Menurutnya, penggunaan hukuman cambuk juga masuk dalam kategori penyiksaan, hukuman kejam tidak manusiawi, dan merendahkan martabat. Data Badan Perlindungan Perempuan dan Anak Aceh menyatakan bahwa pada 2013, jumlah kasus yang tercatat sebanyak 428 kasus, Tahun 2014 sebanyak 515 kasus dan tahun 2015 sebanyak 548 kasus. Pada 2015, paling tidak 108 orang dieksekusi hukum cambuk.
“Hukum cambuk ini secara rutin dilakukan di ruang-ruang publik untuk menarik perhatian banyak orang di mana mereka bisa mengambil foto dan video yang bisa menambah malu dan penderitaan jangka panjang bagi mereka yang dihukum oleh penghukuman yang kejam, menyakitkan, dan merendahkan martabat semacam ini,” jelasnya.
Di 2016 berdasarkan pemantauan ICJR, Mahkamah Syariah Aceh paling tidak telah memutuskan 221 putusan perkara jinayat sejak Januari sampai September 2016. Di antara putusan itu, sedikitnya 180 terpidana telah dieksekusi cambuk di seluruh wilayah Aceh.
Dalam sepanjang pelaksanaan eksekusi cambuk tersebut, ICJR juga mendapati pelaksanaannya sarat akan pelanggaran.Penggunaannya diskriminatif karena tidak berlaku untuk beberapa orang yang memiliki jabatan.
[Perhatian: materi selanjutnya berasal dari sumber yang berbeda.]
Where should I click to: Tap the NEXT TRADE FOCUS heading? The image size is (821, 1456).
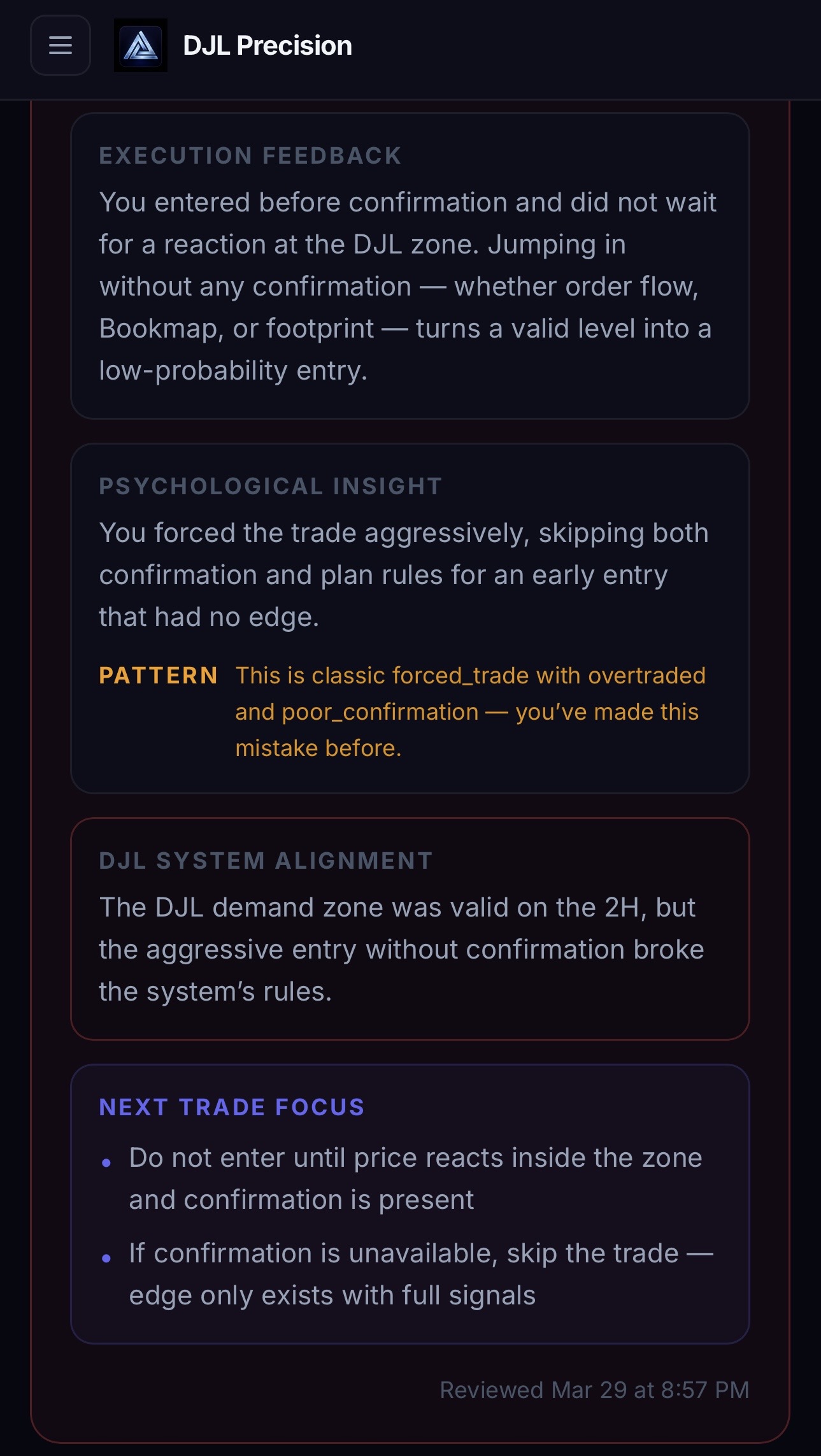pyautogui.click(x=232, y=1106)
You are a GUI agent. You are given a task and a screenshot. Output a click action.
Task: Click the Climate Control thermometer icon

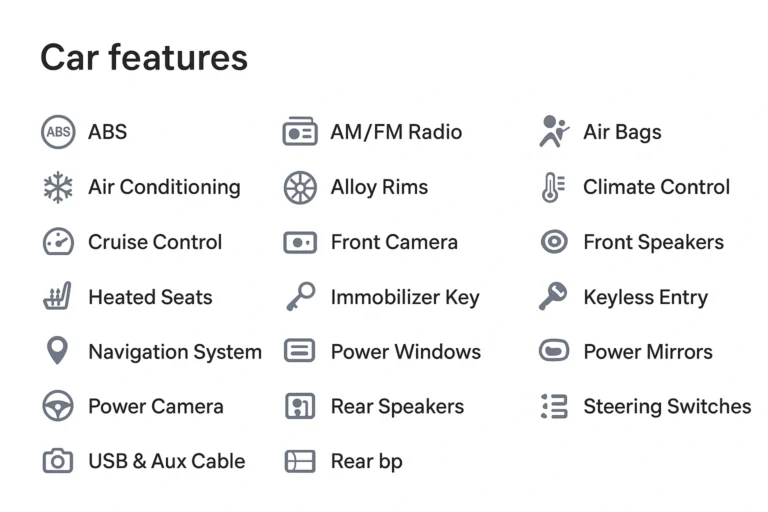tap(553, 187)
Serta menghasilkan budaya kekerasan, karena dipertontonkan secara umum.
“ICJR Meminta Pemerintah Indonesia untuk menghapuskan segala bentuk corporal punishment dalam peraturan perundang-undangannya dalam hal ini menghapuskan hukuman cambuk,” ucap Supriyadi.
Selain itu, meminta Pemerintah Indonesia mengevaluasi dan meninjau kembali keberadaan Qanun Jinayat di Aceh. Masyarakat juga diharapkan mengawasi pelaksanaan hukum ini karena sarat akan kekerasan, diskriminasi, dan pelanggaran.